Cada situação exige um tipo de comportamento. Temos de ser impecáveis no trabalho, descontraídos nas amizades e respeitosos com desconhecidos. Desse modo, acabamos por criar várias faces de uma mesma pessoa. Apesar da pessoa ser a mesma, de não ser diferente na essência, mudando apenas o seu modo de portar-se, mesmo assim, essa pessoa tem várias faces.
Mas tudo bem, isso já é uma coisa normal hoje em dia, as pessoas mais bem relacionadas são assim, e as que não conseguem fazer isso são facilmente identificadas por ser séria demais e não conseguir descontrair-se, ou por não conseguir dar a situação a austeridade exigida.
Porém no amor, é um senso comum que temos de ser nós mesmos. Mas quem somos nós? Somos aquele ser sério que trabalha? Aquele ser brincalhão que diverte? Ou aquele ser elegante que se apresenta?
O amor exige que nos apresentemos, que sejamos nós, que nos definamos como nós mesmos. Mas como perceber qual é a nossa real personalidade? Quem de mim sou eu? E se eu não for nenhum deles? E se eu for todos eles? E se eu não for nada? Como posso me apresentar como eu sou se nem sei quem sou eu!?
Deveria então escolher a versão de mim que mais agrada meu amor? Entretanto, se essa versão minha revelar-se não ser a real, ela pode trair-se e mudar sem que eu nem perceba. E isso acontece! As pessoas mudam nos relacionamentos sem que as outras percebam, e quando percebem a metamorfose completou-se e então um estranho surge.
Os amantes então só deveriam amar depois de terem a completa ciência de si. Só podem administrar o sentimento alheio quando puderem ter a perfeita consciência do seu sentimento. Não!!! Essa idéia não é o amor. O próprio amor muda a nossa personalidade, muda essas versões de nós que nos criamos, muda nosso paladar, nos muda por completo. Depois de amar somos estranhos até pra nós mesmos, não temos como nos manter os mesmos de antes de experimentar o amor. São duas mentes que tentam fundir-se em uma e nessa tentativa muita coisa adapta-se, muita coisa muda.
E eu... eu mudo com o amor.

03 janeiro 2007

Todo mundo tem uma idéia de como é o seu par ideal. Bonito, alto, romântico, inteligente e divertido. Mas às vezes o ideal está em um pequeno detalhe tal como possuir a habilidade de fazer a pessoa sorrir ou ser fã de Vinícius de Moraes.

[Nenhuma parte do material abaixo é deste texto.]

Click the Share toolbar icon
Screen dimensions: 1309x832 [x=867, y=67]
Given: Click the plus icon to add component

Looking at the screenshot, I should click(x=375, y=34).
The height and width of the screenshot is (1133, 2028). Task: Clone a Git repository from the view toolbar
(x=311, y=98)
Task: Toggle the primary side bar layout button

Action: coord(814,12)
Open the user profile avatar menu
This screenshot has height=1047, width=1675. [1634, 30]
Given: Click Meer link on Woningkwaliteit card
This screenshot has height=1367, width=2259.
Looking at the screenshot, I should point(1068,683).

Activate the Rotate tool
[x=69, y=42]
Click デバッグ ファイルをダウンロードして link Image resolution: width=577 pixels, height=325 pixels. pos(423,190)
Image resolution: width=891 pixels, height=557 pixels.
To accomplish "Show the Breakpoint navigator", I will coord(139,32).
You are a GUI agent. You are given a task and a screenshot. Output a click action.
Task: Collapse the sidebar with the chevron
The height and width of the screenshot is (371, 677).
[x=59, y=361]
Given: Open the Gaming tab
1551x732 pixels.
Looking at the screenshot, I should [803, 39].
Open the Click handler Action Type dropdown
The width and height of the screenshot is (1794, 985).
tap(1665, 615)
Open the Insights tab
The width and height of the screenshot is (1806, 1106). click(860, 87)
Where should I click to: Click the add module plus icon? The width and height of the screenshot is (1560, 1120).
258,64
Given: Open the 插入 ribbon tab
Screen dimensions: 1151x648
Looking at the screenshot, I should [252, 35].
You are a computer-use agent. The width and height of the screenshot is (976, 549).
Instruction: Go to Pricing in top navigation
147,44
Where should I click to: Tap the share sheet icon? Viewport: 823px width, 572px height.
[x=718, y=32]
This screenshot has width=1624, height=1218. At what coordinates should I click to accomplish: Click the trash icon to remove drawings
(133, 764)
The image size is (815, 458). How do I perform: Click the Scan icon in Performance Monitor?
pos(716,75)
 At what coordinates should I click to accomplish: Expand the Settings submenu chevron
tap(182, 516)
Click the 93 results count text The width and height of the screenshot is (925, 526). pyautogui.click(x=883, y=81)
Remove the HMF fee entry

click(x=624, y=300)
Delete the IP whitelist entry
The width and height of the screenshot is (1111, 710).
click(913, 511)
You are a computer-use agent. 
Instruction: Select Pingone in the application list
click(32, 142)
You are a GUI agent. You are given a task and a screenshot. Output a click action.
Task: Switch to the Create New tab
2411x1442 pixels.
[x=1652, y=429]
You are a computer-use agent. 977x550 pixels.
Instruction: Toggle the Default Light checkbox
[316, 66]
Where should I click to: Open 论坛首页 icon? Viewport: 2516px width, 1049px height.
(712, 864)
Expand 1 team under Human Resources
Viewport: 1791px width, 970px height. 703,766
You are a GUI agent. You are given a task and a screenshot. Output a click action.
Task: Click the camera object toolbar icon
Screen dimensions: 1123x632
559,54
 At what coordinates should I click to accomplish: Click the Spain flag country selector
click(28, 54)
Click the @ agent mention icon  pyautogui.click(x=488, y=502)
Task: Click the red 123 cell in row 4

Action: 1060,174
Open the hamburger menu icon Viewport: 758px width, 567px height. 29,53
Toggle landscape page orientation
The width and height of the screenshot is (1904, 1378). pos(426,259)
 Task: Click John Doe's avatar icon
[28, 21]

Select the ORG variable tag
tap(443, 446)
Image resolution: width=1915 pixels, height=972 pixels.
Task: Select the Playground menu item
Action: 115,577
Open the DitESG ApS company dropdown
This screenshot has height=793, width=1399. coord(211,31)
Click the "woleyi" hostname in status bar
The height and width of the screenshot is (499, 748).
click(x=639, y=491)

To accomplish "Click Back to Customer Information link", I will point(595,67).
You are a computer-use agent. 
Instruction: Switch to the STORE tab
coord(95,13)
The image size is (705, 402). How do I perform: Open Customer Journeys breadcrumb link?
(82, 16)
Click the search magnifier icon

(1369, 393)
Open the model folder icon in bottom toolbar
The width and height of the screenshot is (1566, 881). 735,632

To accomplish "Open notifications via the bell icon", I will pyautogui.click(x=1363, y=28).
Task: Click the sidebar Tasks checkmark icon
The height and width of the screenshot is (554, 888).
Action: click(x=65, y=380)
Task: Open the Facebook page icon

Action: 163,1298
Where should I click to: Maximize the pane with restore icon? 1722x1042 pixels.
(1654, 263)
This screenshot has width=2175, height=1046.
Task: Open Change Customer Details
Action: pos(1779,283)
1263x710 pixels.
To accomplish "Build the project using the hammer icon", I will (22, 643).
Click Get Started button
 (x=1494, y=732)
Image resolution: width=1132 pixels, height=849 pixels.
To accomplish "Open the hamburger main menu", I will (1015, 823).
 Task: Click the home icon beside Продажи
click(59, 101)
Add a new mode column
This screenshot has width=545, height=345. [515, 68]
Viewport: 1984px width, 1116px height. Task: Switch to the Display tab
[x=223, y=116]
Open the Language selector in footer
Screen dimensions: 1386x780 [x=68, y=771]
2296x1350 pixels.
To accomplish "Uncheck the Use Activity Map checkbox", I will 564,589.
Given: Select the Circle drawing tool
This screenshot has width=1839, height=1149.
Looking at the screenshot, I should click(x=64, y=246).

Mas isso é iludir-se, isso é buscar alguém que teoricamente, e apenas teoricamente seria perfeito. Mas a perfeição não depende somente daquilo que nós pensamos querer, há algo de inexplicável no nosso querer, algo que nos impele à imperfeição, aos defeitos, há a busca de detalhes que só a ti podem ser revelados, minúcias essas que são escondidas de todos, mas tu e somente tu poderia conhecê-las.

Ah! Quantas e quantas vezes minha perfeição mudou de rosto. Quantas e quantas vezes passei a ir a locais que outrora repudiava, a sair com pessoas que antes me enojavam. Seria isso o amor? Sobrepor nossos próprios conceitos por alguém?

Mas não me importa nada! Não quero mais saber de conceitos predefinidos, de tabulações, de padrões predeterminados de comportamento. Quero esquecer as minhas expectativas anteriores, criarei novas, projeções que estejam de acordo com o meu par ideal, seja ele como for.